About this exercise |
In the records below, find the line with "This screenshot has width=1024, height=554." and the line with "You are a computer-use agent. This"; return exactly those lines and every line between them.

··· Data to examine ···

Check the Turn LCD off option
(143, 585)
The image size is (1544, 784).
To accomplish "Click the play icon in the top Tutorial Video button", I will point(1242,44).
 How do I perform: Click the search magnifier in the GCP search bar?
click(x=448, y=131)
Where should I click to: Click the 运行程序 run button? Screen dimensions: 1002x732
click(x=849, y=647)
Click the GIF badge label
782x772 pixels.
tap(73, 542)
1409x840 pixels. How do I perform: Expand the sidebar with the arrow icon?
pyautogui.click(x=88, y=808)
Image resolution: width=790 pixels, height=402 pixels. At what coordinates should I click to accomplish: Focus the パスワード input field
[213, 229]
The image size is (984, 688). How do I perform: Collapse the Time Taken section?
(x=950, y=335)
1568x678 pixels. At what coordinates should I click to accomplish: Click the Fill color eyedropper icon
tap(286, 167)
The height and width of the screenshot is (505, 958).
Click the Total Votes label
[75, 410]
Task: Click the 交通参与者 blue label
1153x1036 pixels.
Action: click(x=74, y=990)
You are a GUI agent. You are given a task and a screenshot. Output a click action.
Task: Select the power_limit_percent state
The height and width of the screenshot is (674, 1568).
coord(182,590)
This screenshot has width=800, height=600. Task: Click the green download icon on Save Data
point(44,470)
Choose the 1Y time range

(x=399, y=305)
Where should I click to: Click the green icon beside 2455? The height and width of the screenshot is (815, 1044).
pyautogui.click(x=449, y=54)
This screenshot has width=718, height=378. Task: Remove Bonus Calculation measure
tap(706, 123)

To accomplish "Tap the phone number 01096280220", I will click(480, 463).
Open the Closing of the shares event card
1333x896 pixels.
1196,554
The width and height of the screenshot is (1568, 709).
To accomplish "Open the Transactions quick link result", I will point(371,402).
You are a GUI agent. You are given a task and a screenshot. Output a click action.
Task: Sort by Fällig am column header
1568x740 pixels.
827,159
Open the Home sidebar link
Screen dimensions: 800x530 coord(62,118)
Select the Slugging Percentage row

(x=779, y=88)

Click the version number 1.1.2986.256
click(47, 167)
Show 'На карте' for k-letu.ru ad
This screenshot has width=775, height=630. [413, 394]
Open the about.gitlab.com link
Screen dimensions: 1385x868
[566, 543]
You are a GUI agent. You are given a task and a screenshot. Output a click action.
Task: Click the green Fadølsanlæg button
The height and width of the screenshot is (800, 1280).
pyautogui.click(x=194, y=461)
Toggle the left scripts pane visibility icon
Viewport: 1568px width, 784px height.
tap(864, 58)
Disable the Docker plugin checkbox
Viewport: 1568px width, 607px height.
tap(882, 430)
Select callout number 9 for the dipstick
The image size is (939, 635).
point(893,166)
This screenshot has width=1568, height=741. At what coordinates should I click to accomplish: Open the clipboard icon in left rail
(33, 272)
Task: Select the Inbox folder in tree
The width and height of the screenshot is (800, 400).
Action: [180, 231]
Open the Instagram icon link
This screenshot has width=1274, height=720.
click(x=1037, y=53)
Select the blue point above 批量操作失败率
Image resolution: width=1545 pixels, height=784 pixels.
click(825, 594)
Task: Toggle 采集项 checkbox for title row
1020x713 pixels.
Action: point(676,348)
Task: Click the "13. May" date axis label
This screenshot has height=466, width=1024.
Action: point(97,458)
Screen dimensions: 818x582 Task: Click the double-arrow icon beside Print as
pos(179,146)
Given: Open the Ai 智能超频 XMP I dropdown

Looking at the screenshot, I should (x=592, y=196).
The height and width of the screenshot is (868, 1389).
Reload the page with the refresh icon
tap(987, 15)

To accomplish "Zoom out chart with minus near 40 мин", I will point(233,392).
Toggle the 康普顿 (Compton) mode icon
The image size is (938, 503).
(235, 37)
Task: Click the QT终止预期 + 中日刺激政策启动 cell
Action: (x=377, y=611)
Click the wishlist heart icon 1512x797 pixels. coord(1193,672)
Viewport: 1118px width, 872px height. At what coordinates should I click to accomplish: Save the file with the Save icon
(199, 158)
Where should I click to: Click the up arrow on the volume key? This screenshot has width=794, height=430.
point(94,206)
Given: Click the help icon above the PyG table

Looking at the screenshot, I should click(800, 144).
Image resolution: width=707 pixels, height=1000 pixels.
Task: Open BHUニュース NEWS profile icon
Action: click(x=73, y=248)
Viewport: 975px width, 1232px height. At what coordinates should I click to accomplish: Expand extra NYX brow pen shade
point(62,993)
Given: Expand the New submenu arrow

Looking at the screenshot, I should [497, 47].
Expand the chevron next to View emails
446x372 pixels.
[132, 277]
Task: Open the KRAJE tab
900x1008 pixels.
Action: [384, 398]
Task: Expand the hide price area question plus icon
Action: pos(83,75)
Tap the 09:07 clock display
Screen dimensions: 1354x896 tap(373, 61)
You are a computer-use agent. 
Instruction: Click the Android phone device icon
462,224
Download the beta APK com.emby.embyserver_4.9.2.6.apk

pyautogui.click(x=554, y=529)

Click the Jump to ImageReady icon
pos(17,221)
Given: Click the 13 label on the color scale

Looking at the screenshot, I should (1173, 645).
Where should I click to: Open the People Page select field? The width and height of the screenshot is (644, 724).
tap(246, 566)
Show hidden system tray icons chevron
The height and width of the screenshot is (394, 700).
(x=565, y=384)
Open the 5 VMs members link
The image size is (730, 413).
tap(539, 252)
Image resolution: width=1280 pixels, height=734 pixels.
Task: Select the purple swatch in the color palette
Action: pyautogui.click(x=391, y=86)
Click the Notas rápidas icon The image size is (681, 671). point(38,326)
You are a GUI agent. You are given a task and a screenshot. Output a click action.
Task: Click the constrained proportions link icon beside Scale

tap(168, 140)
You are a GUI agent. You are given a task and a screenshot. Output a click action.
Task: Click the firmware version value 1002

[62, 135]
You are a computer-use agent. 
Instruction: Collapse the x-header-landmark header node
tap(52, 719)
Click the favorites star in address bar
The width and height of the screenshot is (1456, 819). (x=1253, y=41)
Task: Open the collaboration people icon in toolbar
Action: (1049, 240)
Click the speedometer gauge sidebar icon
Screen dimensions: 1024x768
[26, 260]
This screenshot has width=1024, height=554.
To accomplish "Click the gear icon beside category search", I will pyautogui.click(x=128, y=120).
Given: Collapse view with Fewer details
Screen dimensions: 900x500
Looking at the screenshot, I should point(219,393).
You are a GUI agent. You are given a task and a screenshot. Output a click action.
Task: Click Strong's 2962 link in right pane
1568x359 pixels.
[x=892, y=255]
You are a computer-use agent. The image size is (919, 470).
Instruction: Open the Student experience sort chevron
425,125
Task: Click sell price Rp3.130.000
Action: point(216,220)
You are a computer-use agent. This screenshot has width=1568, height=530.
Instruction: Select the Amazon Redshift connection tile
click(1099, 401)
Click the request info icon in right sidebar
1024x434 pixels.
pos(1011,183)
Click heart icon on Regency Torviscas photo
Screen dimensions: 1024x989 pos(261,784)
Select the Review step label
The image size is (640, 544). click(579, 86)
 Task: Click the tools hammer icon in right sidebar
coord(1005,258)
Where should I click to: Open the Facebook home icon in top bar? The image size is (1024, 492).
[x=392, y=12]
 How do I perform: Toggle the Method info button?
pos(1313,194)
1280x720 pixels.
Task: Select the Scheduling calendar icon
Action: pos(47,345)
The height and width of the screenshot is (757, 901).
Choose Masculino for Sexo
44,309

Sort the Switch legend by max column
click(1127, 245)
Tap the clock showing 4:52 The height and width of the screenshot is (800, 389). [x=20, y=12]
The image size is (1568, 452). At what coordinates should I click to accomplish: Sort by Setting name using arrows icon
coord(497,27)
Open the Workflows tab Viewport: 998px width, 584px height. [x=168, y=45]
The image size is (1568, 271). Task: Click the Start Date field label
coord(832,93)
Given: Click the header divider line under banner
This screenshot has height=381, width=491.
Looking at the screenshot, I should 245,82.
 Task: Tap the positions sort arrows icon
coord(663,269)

···

Solution to this exercise |
This screenshot has width=1024, height=554.
To accomplish "Click the gear icon beside category search", I will pyautogui.click(x=128, y=120).
Given: Collapse view with Fewer details
Screen dimensions: 900x500
Looking at the screenshot, I should point(219,393).
You are a GUI agent. You are given a task and a screenshot. Output a click action.
Task: Click Strong's 2962 link in right pane
1568x359 pixels.
[x=892, y=255]
You are a computer-use agent. The image size is (919, 470).
Instruction: Open the Student experience sort chevron
425,125
Task: Click sell price Rp3.130.000
Action: point(216,220)
You are a computer-use agent. This screenshot has width=1568, height=530.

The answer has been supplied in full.